McLARTY FIRST TAKE: EU & Mercosur draft strategic association agreement
June 28, 2019
- On June 28, 2019, the European Union (EU) and Mercosur agreed on a draft strategic association agreement, following 39 rounds and almost two decades of negotiations.
- The agreement reflects Europe’s desire to show the United States it has other commercial options, and Mercosur’s effort to begin to (slowly) liberalize its economies.
- The agreement eliminates around 90% of tariffs between the trade blocs, with phase-ins for European exports to Mercosur.
- European tariffs are expected to reduce more quickly, with 85% zeroed immediately.
- Both sides now must perform technical and legal revisions of the agreed text to finalize the agreement, then pursue passage.
The region-to-region agreement removes around 90% of tariffs of goods and services between the blocs and establishes preferential treatment for the remaining 10%.
For industrial goods, the EU will reduce tariffs on 100% of imports from Mercosur, eliminating 93% of tariffs and establishing preferential treatment for 7% of goods.
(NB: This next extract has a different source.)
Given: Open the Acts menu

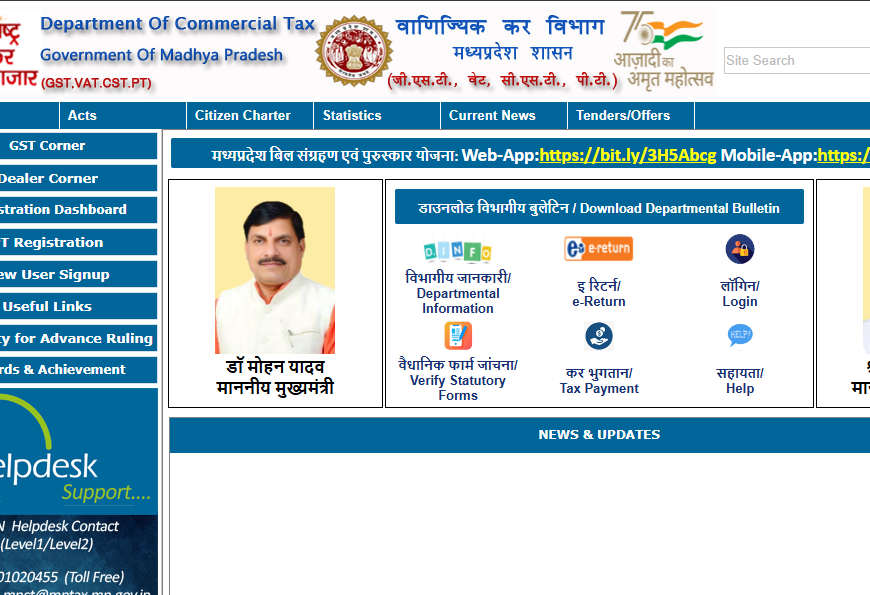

Mercosur will reduce tariffs on about 90% of EU exports. While the EU will immediately implement tariff reductions and eliminate tariffs on 85% of all Mercosur imports, Mercosur will have up to 15 years, variable by product, to reduce tariffs on a gradual basis.
For agricultural goods, the EU will remove tariffs on 80% of Mercosur exports to the region, including orange juice, coffee and fruit. For the remaining items, the EU will offer tariff rate quotas and/or preferential treatment. Mercosur’s exports of beef, sugar, and ethanol will be subject to tariff rate quotas. The text does not seem to make reference to GMOs.
Mercosur countries have agreed to provide legal guarantees protecting geographical indications for 357 European food and drink products. Certain goods from South America, such as cachaça (Brazilian distilled spirit) will also enjoy geographical protections.
For trade in services, the agreement establishes common guidelines and regulatory alignment on telecommunications, postal services, financial services, e-commerce, among others.
The full accord is expected to be published this weekend and reportedly includes chapters addressing: 1) market access; 2) rules of origin; 3) sanitary/phytosanitary measures; 4) technical barriers to trade (with automotive annex); 5) trade remedies; 6) safeguards; 7) competition; 8) customs; 9) trade facilitation; 10) antifraud; 11) services; 12) government procurement; 13) intellectual property (including geographical indications); 14) dispute resolution; 15) regional integration; 16) dialogues; 17) state-owned companies; 18) subsidies; 19) wines/distilled spirits; 20) institutional themes; 21) sustainable development and; 22) small/medium enterprises.
Both sides must now perform technical and legal revisions of the settled text to finalize the agreement.
In the EU, the text must be approved in the Council of Ministers, which forwards the deal to the European Parliament. If not approved there are additional steps. Once approved in the European Parliament, it would move to the legislative branch of each EU member country if the final text includes investment dispute settlement provisions, as was the case with Europe’s deal with Canada.
Within Mercosur, the agreement must be approved by the legislative branches of each member countries.
The agreement will be ready for implementation once all member-countries of the EU and Mercosur have approved the deal, a complicated task. There is a reason this negotiation took twenty years. And if the European Parliament doubts Brazil’s commitment to the Paris Accords or environmental protection, expect a fight.